Around 150 guests attended the nuptials, among them Emma Stone, Kris Jenner and Amy Schumer, as well as whatever spirits managed to stick around after the home was cleansed by a shaman. But Kevin Tortorella, who owns Boston’s Baddest Burger & Sandwich Co., was not aware he’d be serving burgers and hot dogs to drunken celebrities until he was physically on the premises. According to the Boston Globe,

“I actually didn’t know until I got on the property,” he said, adding that his was the only food truck there. “I found out when I got there, and there were paparazzi everywhere. I was thinking, ‘There’s more to this than meets the eye.’”

Tortorella, your instincts were correct. Though he said he didn’t serve Lawrence herself, he estimated he fed around 135 people from midnight until 4 a.m., even though his orders stipulated he’d be out of there by 1. “Hey, you do what you gotta do,” he said. Indeed. Imagine denying Bradley Cooper his chicken sandwich because you wanted to head home.
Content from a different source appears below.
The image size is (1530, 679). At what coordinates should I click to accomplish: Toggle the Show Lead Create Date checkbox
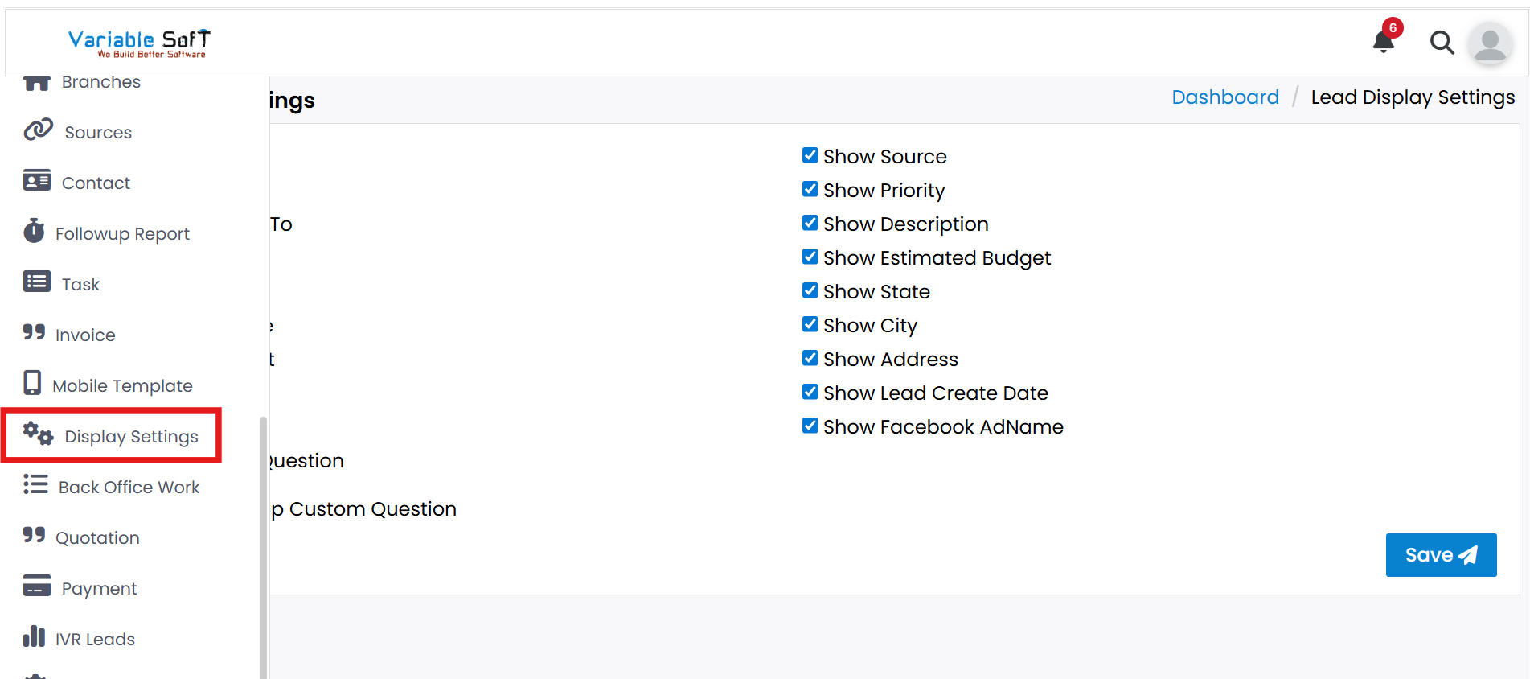point(810,392)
Despite the long hours, Tortorella was apparently totally unfazed by the number of stars working through his burgers, but the guy’s clearly nothing if not a professional.

He also noted that one customer, a “tremendously fit” man who “looked like Hercules,” ordered a burger and left — but then reappeared 15 minutes later, saying that he had his limo driver turn around so that he could go back and get another one.
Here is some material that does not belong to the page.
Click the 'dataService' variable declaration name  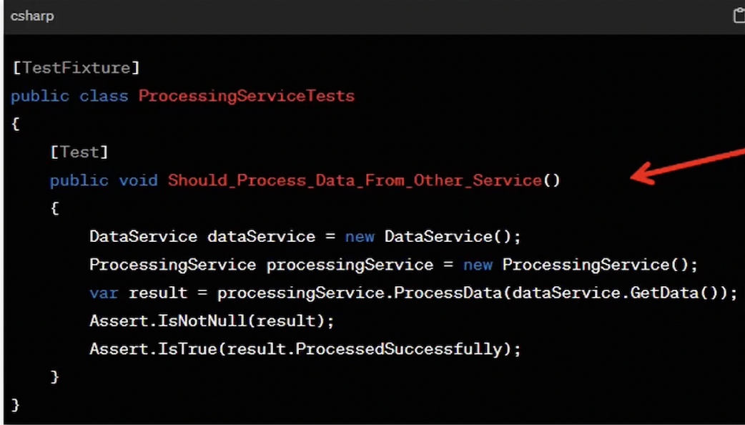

Sadly, Tortorella was not familiar with the Hercules man, who said the burger was the best he’d ever had in his life. In fact, Tortorella claimed he couldn’t identify anyone he served:

When asked if he recognized any of the guests at the star-studded event, he acknowledged that “honestly, there was probably lots and lots of them,” but noted that he doesn’t pay much attention to celebrities and thus didn’t recognize anyone.
“My wife sure was mad when I told her where I was,” he said. “She said, ‘They couldn’t have hired a more perfect person.’”

What’s better than an NDA? Finding the one person on Earth who couldn’t identify Kris Jenner if she walked up and took a hot dog out of his hand. Pretty smart, actually.